La vegetazione risplendeva florida, riempiendo di verde e colori pastello i monti che circondavano il borgo.
Il cielo era terso, senza neanche una nuovola a turbarne l'azzurra perfezione: esattamente al contrario di Matteo, che si sentiva il petto saturo di una furiosa tempesta, fatta di fulmini brucianti, tuoni reboanti che accompagnavano i suoi passi verso la destinazione che si era prefissato.

Diego e Claudio si trovavano ancora in città, sua madre e Maryam ero arrabbiate con lui; con Paolo non aveva più rapporti da settimane: perciò si diresse verso casa di Alice, in cerca di solidarietà e aiuto.

La ragazza lo accolse con un sorrisino tirato stampato in volto e quello bastò per fare scattare un campanello d'allarme all'interno della testa del giovane. Alice teneva i capelli malamente stretti in uno chignon legato sulla nuca; il grembiule infarinato e ancora allacciato in vita: sulla guancia di destra, appena sotto lo zigomo, aveva un piccolo sbuffò di farina.
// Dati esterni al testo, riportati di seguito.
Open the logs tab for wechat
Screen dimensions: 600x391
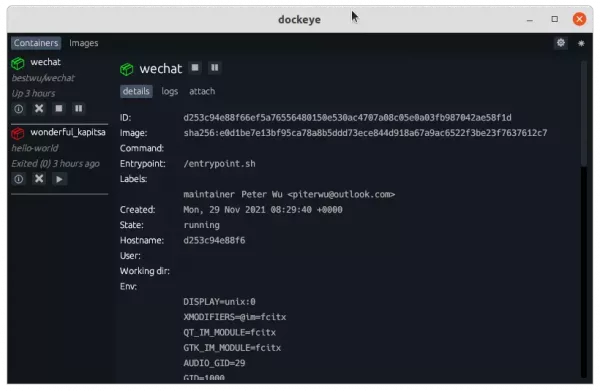pyautogui.click(x=170, y=91)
Gli occhi scuri si mossero sul corpo del giovane, sulla stanza che la circondava, cercando, con evidente imbarazzo, di sfuggire a un eventuale scambio diretto di sguardi.
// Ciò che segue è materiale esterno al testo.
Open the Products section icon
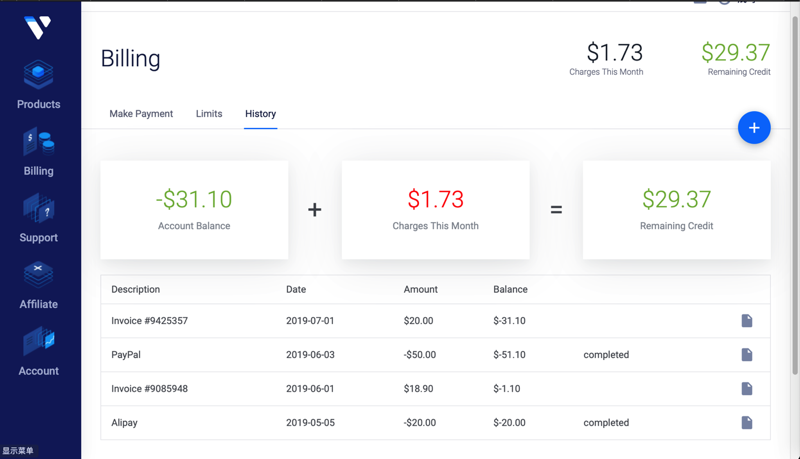800x459 pixels. tap(38, 75)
-Alice?- la richiamò Matteo preoccupato e l'altra annuì.
-Mi dispiace, ma non ho potuto farne a meno- disse a bassa voce, decidendosi, finalmente, ad alzare gli occhi su di lui, mentre alle sue spalle, da dietro la soglia della porta aperta della cucina, entrava in soggiorno Paolo.
-Sei impazzita?- le domandò Matteo furioso, allontanandosi di un passo da loro. -Mi avete teso una trappola? Che cazzo vi prende?-
-Se sei qui, significa che Maryam è stata da te- disse Paolo, sedendosi sul divanetto a ridosso di una parete, togliendosi il capello della divisa da carabiniere che indossava, grattandosi l'attaccatura dei capelli.
-Sei in servizio?- gli domandò Matteo.
-Che mente acuta- lo canzonò l'altro.

Il giovane batté un piede a terra, sempre più frustrato.
-E il tuo collega?- gli chiese.
-In ufficio, genio- continuò Paolo, senza riuscire ad abbandonare il suo tono ostile.
Matteo prese a mordersi un labbro, rivolgendo uno sguardo di accusa nei confronti di Alice: la giovane alzò gli occhi al soffitto, infastidita, mentre la porta del soggiorno veniva aperta da sua madre.
-Non ora, ma', per favore- le disse la ragazza, invitandola a lasciarli soli. La donna annuì, prima di rendersi conto della presenza di Matteo all'interno della stanza. Indugiò sulla soglia per qualche secondo, senza riuscire a trattenersi nel puntargli contro un dito accusatore.
-Sei contento adesso? Rashid sta a pezzi per colpa tua!- lo accusò e Alice si pose tra i due, putandosi i fianchi con i pugni chiusi.
-Non è affare tuo ma'!- la rimproverò e la donna sembrò non apprezzare affatto l'atteggiamento della figlia.
-Quell'uomo è amico mio, perciò è anche affare mio- ribatté.
-Solo perché nessuno si fa i fatti propri qui- disse Alice e sua madre le rivolse un'occhiataccia, prima di chiudersi la porta della stanza alle spalle.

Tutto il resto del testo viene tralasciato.